Material shown –
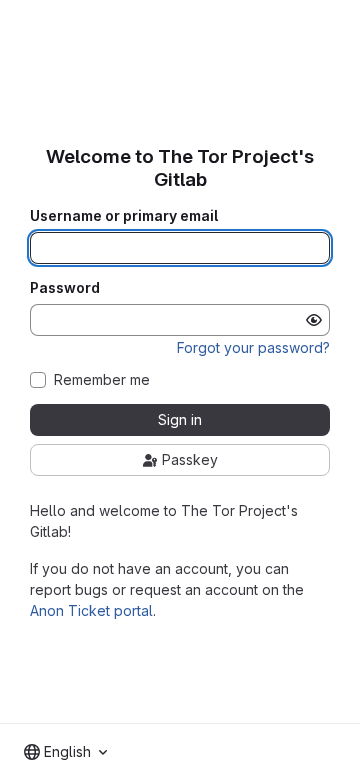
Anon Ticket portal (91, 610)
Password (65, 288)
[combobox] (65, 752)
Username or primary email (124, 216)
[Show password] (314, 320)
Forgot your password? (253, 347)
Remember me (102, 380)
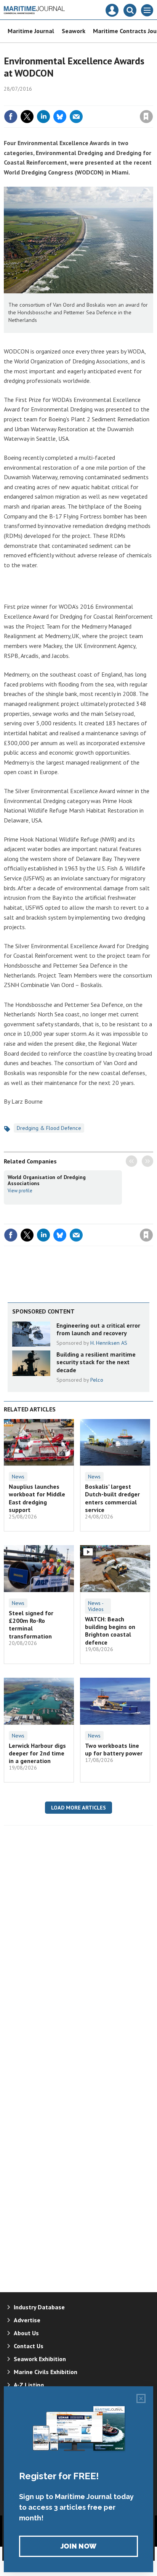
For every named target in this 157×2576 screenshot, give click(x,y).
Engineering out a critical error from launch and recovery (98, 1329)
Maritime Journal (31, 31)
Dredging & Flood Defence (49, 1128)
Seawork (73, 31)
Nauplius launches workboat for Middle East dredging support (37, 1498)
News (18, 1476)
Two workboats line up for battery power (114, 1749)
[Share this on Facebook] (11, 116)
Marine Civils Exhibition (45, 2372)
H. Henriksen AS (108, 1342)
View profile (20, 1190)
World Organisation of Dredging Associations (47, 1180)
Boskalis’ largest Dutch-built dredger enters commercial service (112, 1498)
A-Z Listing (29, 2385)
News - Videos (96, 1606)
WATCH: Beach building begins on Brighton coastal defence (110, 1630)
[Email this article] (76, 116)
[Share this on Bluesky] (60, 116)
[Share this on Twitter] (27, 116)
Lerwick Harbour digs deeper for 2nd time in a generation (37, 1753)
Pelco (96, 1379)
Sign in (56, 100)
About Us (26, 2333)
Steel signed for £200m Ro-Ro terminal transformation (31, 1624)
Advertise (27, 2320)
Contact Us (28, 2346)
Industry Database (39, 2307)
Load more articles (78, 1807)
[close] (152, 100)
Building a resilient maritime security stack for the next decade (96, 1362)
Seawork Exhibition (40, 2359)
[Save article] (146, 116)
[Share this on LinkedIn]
* * *
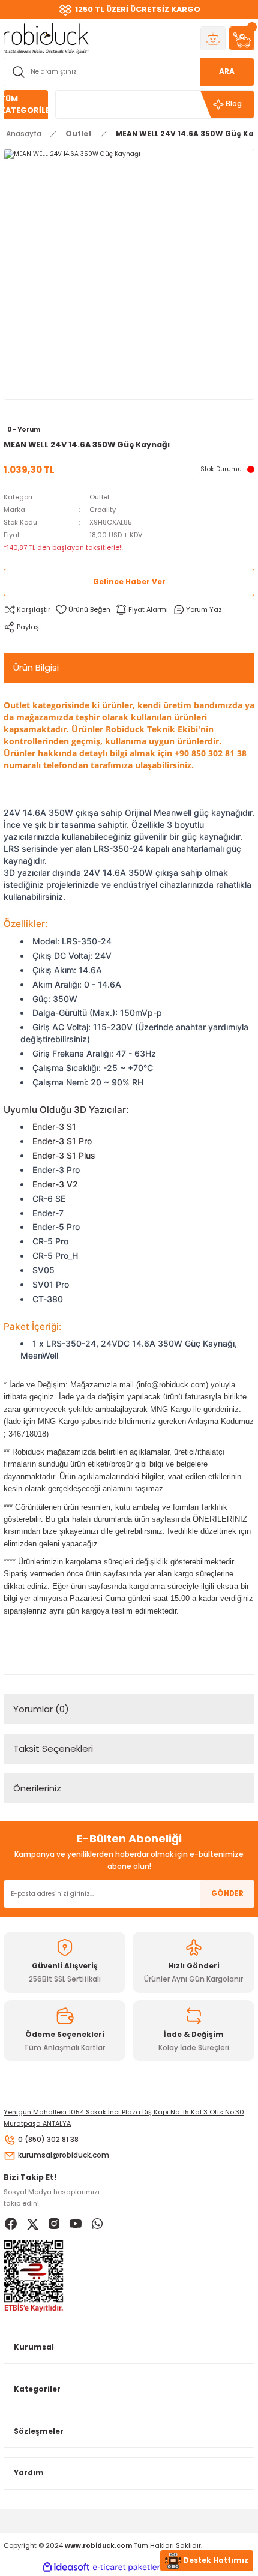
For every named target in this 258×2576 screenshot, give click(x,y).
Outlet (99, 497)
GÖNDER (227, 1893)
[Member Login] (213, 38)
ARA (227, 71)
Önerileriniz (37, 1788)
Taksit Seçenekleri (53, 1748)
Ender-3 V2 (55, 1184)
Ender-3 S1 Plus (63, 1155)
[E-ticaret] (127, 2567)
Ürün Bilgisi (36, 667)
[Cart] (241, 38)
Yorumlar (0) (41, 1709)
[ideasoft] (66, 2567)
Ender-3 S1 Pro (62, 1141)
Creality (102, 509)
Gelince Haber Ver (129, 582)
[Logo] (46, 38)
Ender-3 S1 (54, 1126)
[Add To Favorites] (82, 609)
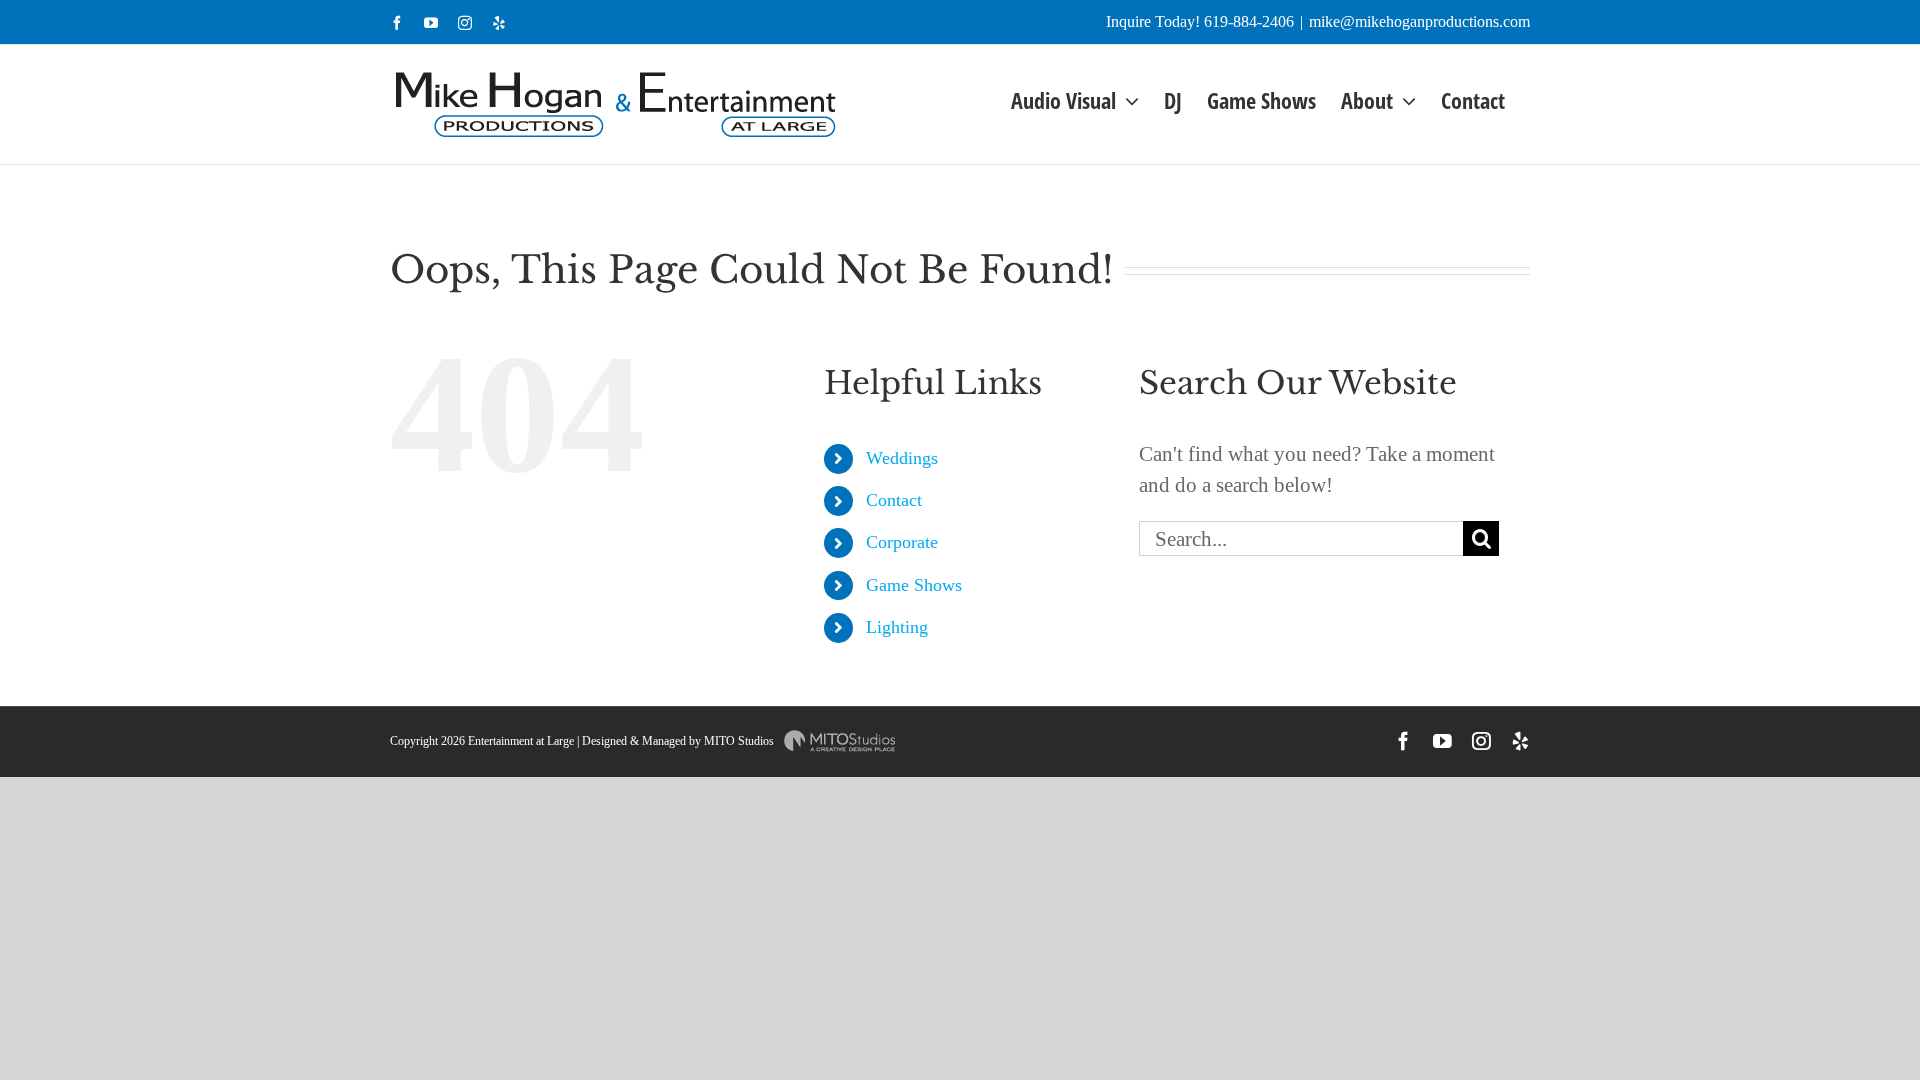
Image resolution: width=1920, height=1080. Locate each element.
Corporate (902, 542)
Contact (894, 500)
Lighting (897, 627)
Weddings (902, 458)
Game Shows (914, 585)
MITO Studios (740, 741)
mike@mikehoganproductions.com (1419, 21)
==
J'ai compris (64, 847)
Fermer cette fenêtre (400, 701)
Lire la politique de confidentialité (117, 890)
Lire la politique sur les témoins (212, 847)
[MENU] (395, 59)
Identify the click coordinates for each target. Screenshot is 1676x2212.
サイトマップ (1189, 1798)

What the task asks –
Count the lines of the records that include the word "click", please, and report the number alone.

Answer area –
3